### EXERCISE
Recast the data, from its first line through the line containing "The width and", as a Markdown table with the columns Row and Line, numbering each line and omitting blank lines.

____ TASK MATERIAL

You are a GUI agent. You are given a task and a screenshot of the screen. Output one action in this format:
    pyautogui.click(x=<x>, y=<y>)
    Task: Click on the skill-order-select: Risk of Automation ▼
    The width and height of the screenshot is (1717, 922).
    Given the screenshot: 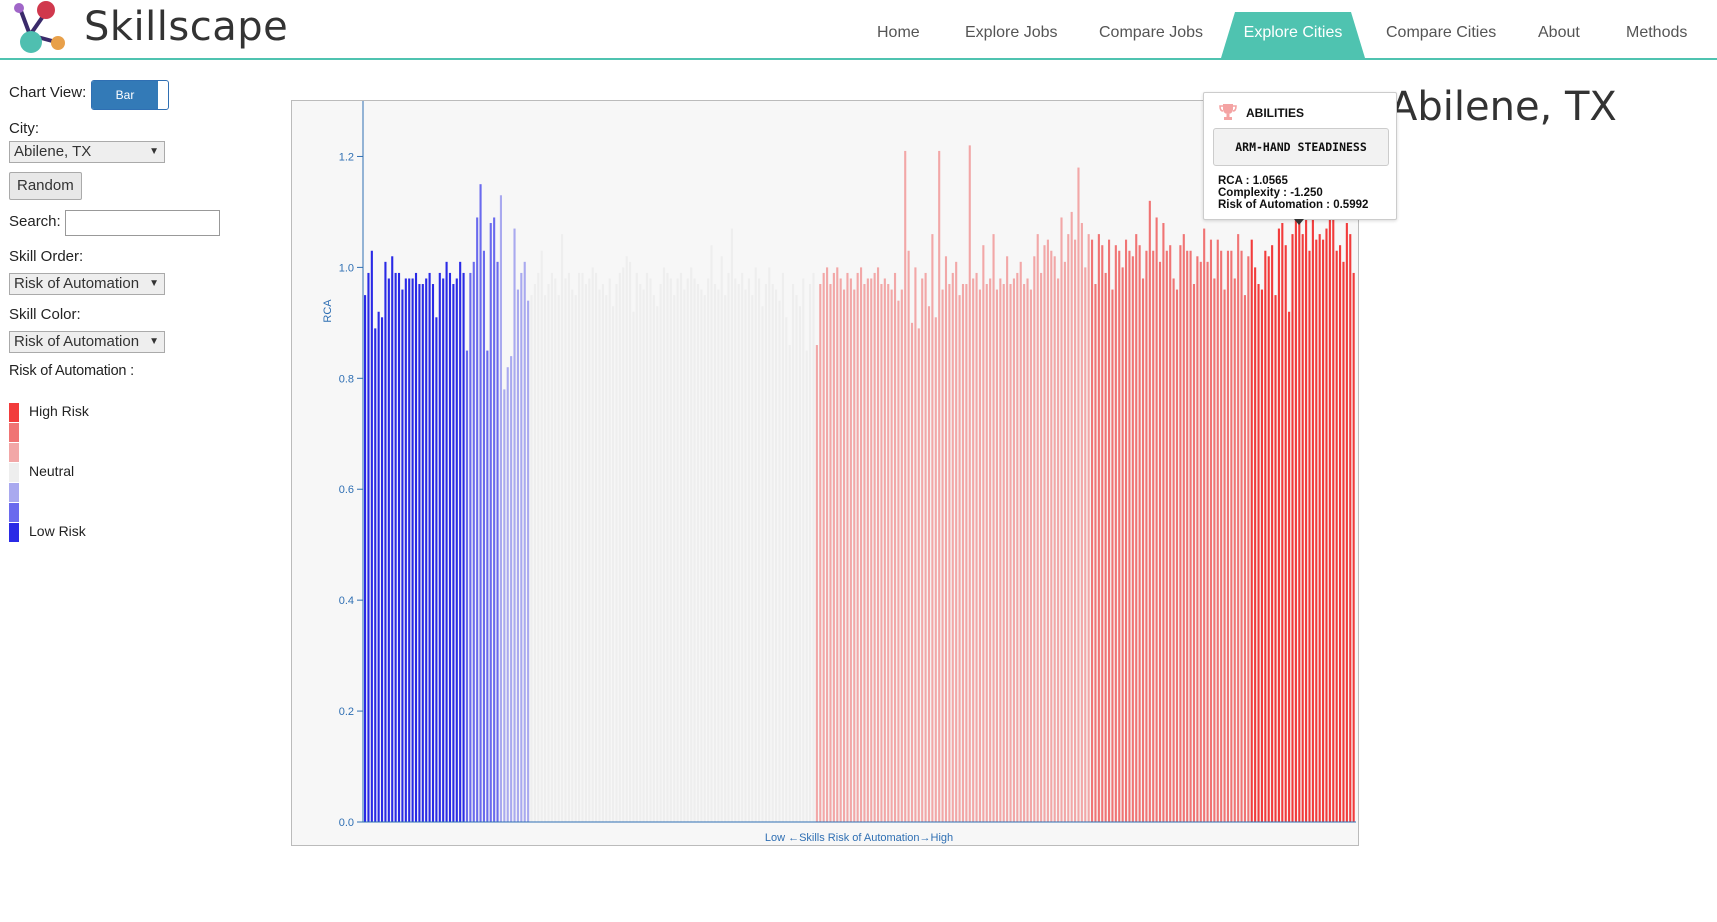 What is the action you would take?
    pyautogui.click(x=87, y=284)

________

### OUTPUT OF THE EXERCISE
| Row | Line |
|---|---|
| 1 | You are a GUI agent. You are given a task and a screenshot of the screen. Output one action in this format: |
| 2 |     pyautogui.click(x=<x>, y=<y>) |
| 3 |     Task: Click on the skill-order-select: Risk of Automation ▼ |
| 4 |     The width and height of the screenshot is (1717, 922). |